Task instructions:
Where does "element" occur in the listing? Copy every line that holds it.

*** The data ***

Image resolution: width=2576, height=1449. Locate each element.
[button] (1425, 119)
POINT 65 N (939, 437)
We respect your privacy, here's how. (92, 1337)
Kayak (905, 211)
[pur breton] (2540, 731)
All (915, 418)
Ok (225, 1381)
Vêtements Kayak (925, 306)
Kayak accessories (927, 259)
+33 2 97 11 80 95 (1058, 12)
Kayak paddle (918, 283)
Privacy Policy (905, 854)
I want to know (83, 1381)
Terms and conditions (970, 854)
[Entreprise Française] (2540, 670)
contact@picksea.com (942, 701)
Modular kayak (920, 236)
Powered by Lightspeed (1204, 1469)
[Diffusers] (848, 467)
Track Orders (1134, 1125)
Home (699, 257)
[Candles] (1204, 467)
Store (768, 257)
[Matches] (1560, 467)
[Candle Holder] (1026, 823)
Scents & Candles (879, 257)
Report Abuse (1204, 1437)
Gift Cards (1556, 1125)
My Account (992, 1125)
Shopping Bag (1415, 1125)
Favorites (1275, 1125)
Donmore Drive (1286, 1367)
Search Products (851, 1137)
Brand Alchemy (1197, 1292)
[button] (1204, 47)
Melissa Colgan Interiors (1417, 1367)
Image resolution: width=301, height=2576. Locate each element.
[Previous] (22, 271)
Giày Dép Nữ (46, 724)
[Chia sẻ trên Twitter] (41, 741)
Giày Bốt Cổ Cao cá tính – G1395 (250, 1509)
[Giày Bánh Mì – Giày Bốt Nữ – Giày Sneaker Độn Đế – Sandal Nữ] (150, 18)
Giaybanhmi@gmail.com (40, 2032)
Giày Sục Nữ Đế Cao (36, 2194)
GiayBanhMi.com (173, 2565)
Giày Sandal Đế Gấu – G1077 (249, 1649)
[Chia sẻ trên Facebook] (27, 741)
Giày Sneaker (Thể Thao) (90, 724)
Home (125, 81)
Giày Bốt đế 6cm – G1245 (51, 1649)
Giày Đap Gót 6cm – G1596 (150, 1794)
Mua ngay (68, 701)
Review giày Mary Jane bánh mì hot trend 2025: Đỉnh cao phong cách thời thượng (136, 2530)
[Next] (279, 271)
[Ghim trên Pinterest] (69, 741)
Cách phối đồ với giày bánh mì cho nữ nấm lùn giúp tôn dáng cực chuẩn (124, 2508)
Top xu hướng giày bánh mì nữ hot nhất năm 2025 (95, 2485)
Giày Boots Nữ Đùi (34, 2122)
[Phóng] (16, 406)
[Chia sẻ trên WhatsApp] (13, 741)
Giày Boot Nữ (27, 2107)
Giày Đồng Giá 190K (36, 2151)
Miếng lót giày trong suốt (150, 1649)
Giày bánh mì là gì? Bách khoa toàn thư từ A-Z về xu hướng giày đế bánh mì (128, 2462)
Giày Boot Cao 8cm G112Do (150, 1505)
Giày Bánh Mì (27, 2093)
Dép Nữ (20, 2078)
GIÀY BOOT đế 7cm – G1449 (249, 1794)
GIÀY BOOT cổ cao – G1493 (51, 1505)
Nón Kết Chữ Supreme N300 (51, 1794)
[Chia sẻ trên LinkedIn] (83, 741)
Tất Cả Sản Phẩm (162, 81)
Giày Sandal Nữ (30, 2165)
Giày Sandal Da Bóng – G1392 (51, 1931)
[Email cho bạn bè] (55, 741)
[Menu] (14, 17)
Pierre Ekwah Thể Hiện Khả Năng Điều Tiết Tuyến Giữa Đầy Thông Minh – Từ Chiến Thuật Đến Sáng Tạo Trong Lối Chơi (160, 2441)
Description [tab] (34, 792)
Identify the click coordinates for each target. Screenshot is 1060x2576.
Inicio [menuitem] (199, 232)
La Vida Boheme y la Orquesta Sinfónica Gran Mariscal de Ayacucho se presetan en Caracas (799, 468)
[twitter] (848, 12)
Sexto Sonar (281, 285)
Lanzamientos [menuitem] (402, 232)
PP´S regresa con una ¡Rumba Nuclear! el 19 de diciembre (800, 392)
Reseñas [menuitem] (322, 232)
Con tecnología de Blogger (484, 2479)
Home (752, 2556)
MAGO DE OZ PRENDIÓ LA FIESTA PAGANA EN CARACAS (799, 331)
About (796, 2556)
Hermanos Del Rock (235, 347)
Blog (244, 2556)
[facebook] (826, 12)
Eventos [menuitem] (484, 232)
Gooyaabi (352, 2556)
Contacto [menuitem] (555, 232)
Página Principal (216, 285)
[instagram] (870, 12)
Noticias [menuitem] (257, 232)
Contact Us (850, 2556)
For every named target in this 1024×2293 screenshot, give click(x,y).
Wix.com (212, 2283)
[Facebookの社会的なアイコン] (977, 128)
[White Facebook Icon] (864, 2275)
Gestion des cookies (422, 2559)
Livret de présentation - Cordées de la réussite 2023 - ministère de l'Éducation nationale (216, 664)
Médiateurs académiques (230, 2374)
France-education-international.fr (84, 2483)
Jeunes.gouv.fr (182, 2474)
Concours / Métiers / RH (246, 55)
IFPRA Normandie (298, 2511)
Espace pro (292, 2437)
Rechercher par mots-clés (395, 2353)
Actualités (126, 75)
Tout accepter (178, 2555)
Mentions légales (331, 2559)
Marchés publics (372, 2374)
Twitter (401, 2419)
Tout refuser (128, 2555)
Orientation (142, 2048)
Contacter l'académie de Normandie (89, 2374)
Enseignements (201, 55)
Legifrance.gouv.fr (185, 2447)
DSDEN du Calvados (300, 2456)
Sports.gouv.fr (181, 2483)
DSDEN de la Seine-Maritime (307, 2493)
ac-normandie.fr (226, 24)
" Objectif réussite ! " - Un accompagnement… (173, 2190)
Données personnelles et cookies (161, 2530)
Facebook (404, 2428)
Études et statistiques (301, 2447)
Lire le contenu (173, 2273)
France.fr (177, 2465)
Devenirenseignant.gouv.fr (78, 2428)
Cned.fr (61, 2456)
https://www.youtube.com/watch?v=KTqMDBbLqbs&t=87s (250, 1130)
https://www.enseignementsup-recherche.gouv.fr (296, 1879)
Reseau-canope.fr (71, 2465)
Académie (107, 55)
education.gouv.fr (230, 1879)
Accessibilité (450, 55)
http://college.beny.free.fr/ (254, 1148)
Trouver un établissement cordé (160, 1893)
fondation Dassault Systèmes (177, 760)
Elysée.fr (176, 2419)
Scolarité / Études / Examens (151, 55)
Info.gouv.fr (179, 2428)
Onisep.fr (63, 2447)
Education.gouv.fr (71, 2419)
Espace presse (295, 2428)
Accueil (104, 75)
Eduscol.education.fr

***

Exercise output:
Image resolution: width=2576, height=1449. Locate each element.
Image resolution: width=301, height=2576. Locate each element.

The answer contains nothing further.